(Supplied material Opens)
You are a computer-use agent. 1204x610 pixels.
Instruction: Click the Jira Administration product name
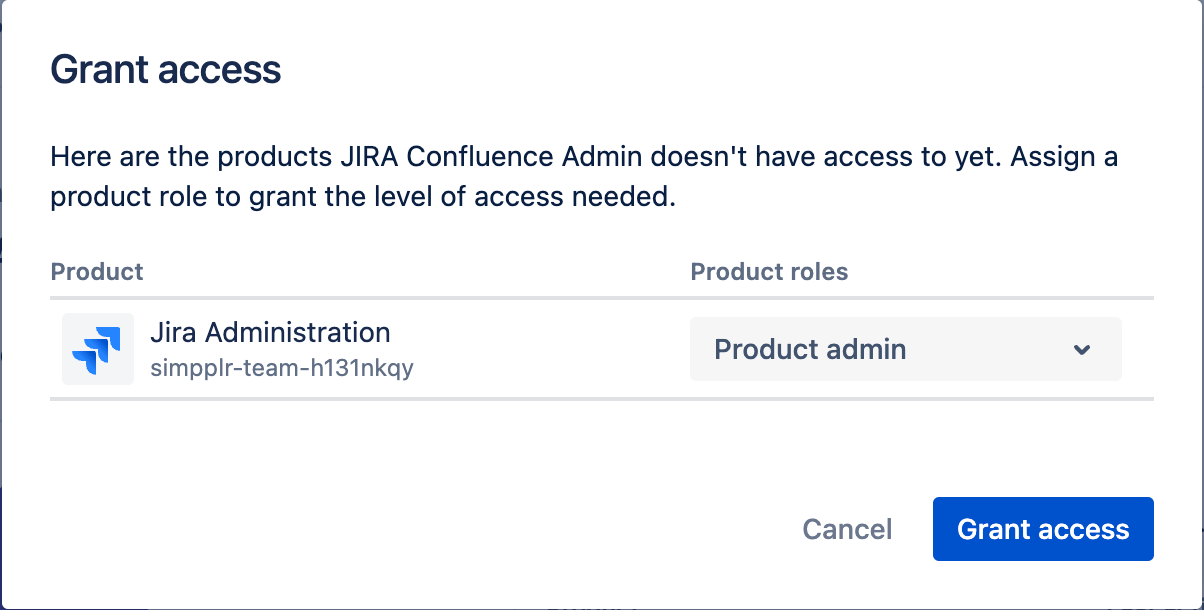(270, 332)
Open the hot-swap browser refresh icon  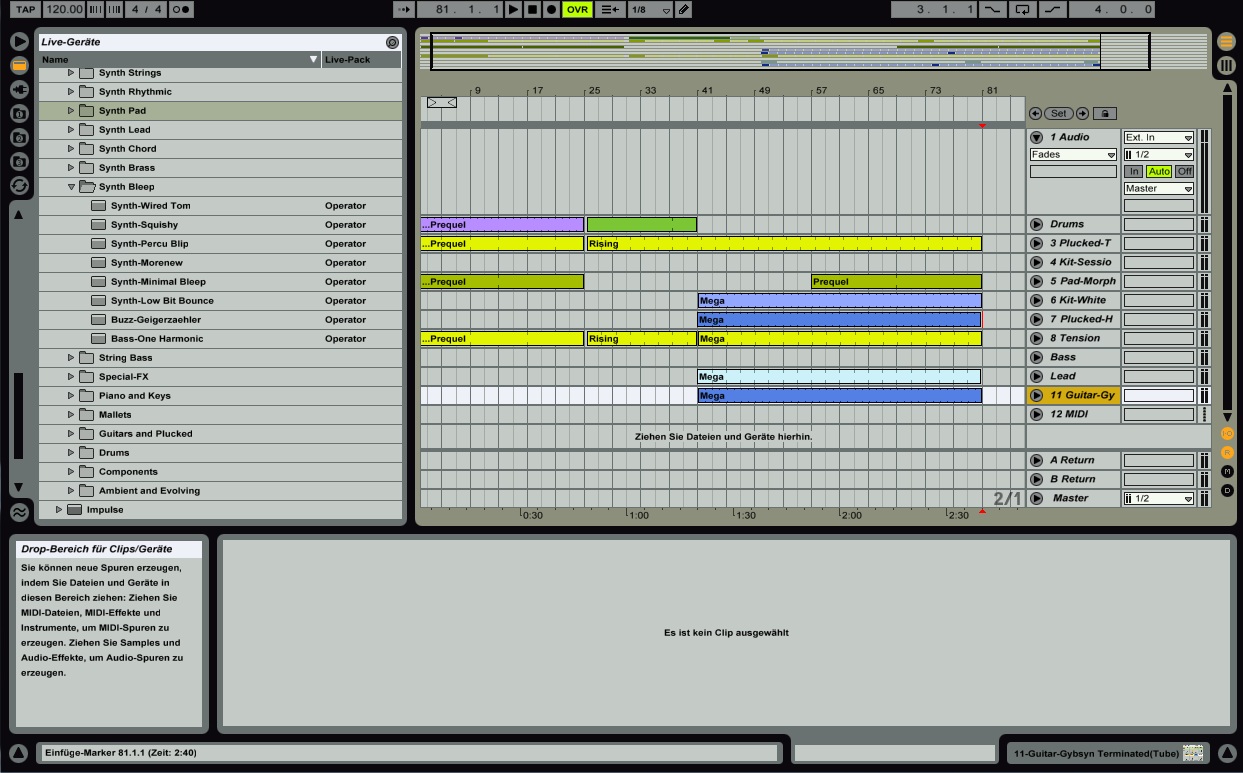pos(19,185)
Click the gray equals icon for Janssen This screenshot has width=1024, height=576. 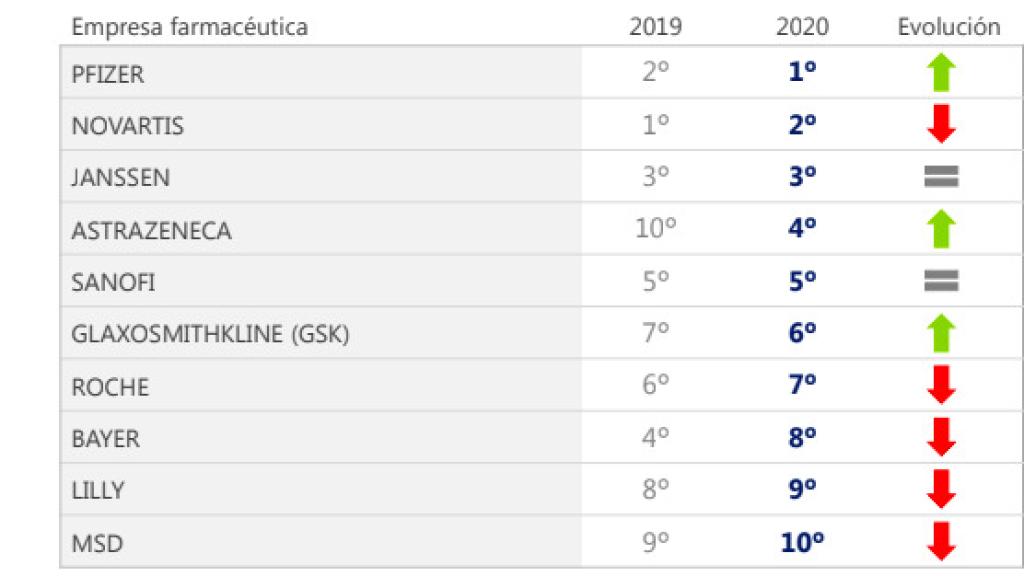click(942, 177)
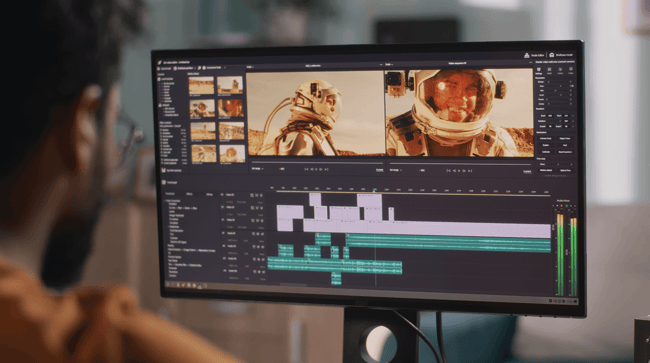Switch to the Filters tab in lower-left panel
The width and height of the screenshot is (650, 363).
coord(209,194)
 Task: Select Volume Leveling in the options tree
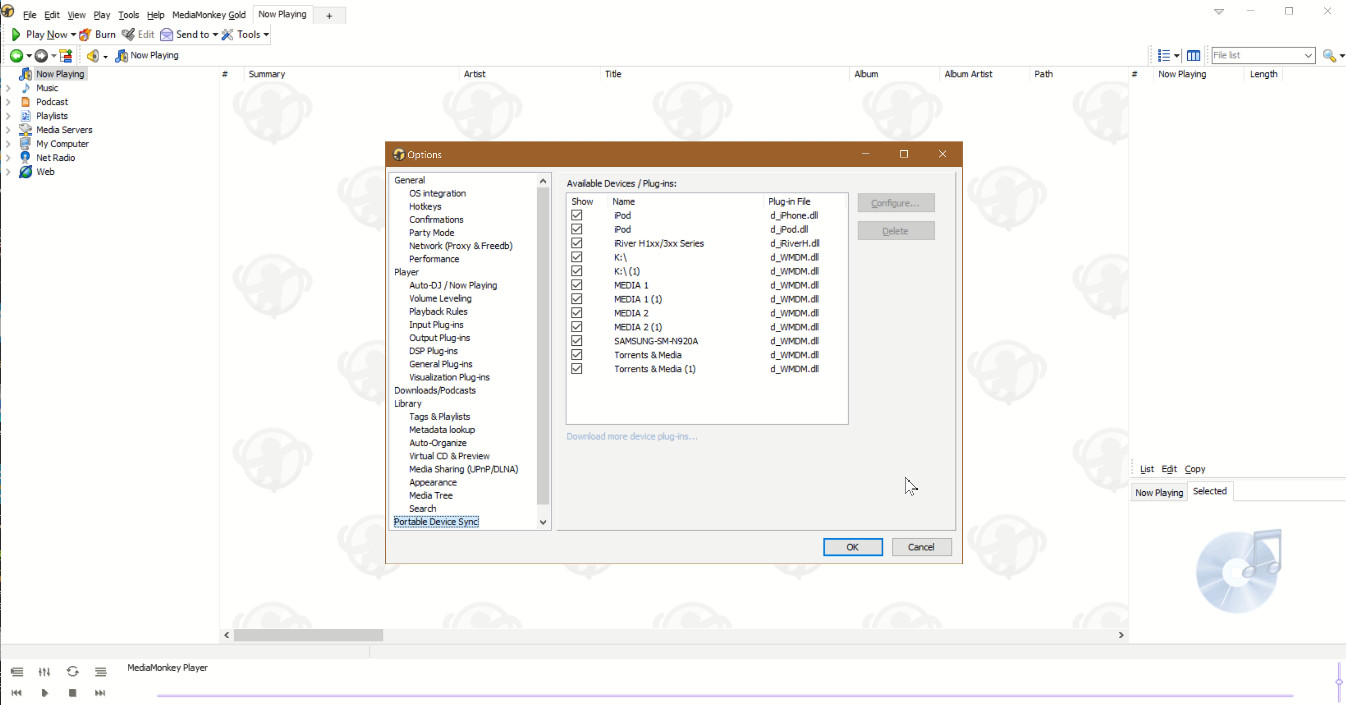pyautogui.click(x=440, y=298)
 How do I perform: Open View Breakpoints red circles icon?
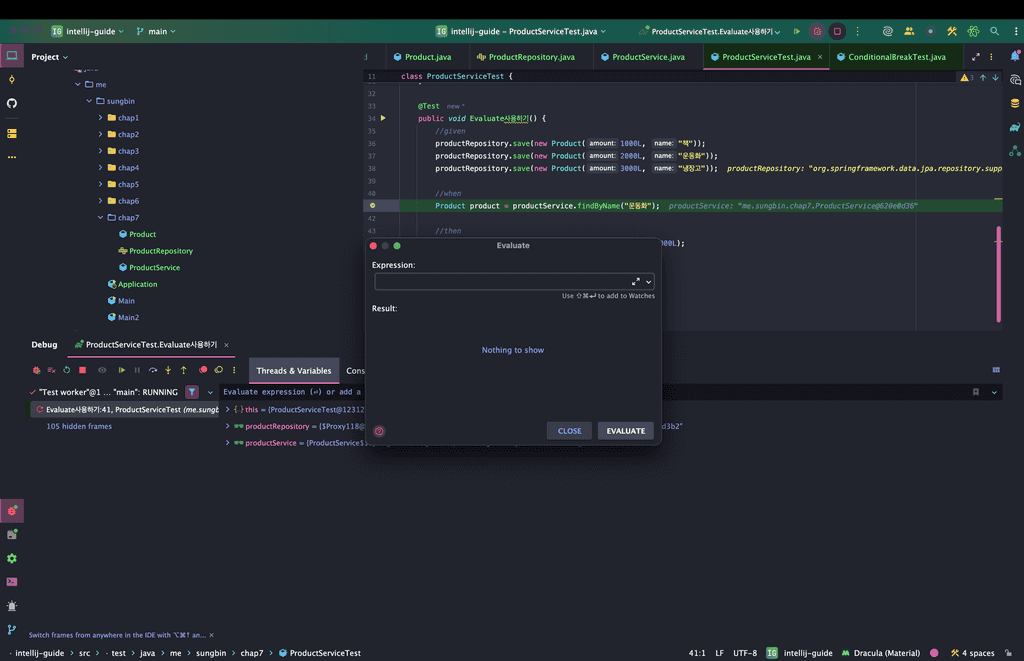click(203, 370)
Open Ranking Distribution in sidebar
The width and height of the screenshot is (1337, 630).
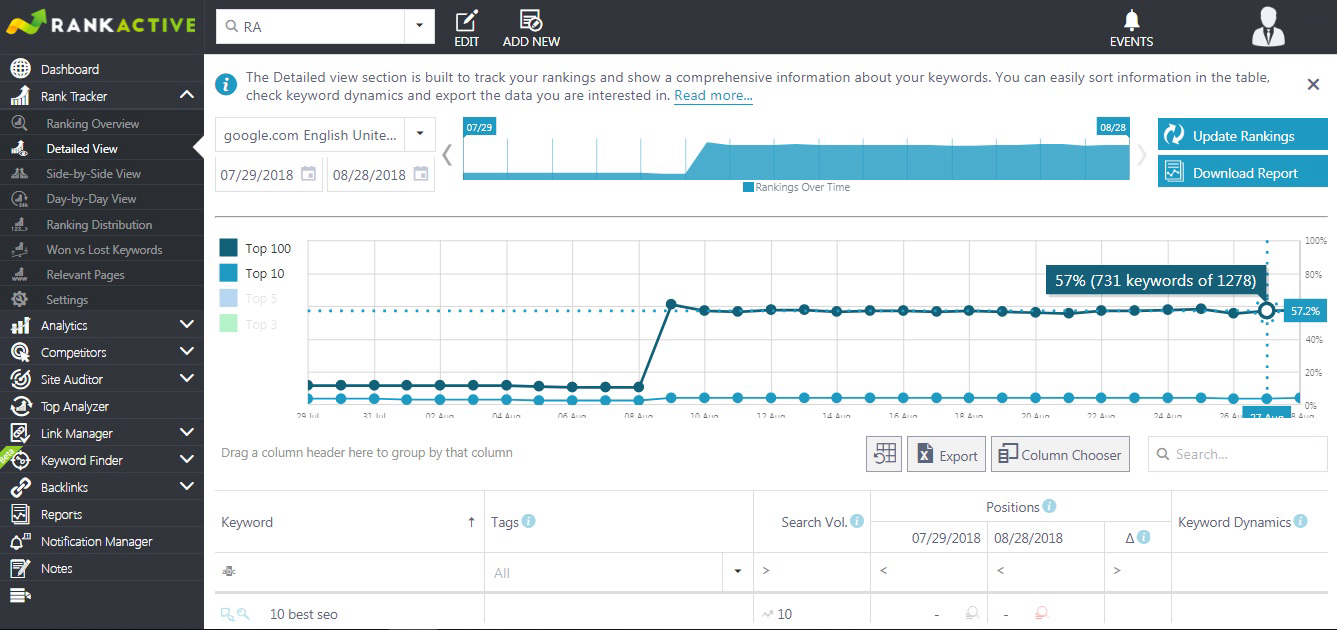click(99, 224)
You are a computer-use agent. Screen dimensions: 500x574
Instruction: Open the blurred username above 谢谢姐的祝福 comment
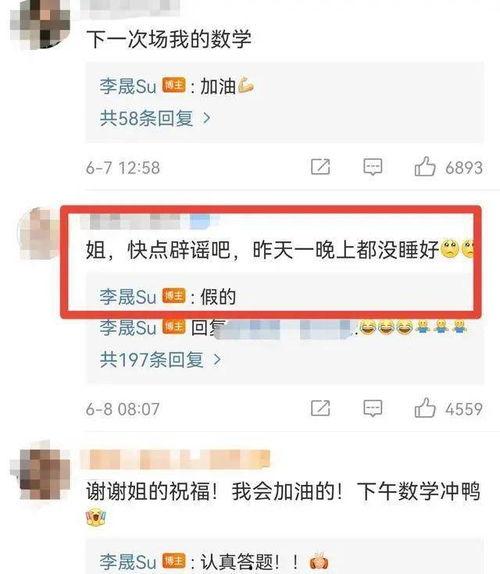point(175,459)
(Supplied material Closes)
In the entries above, count each line holding "agent" and report the total and nothing more.

2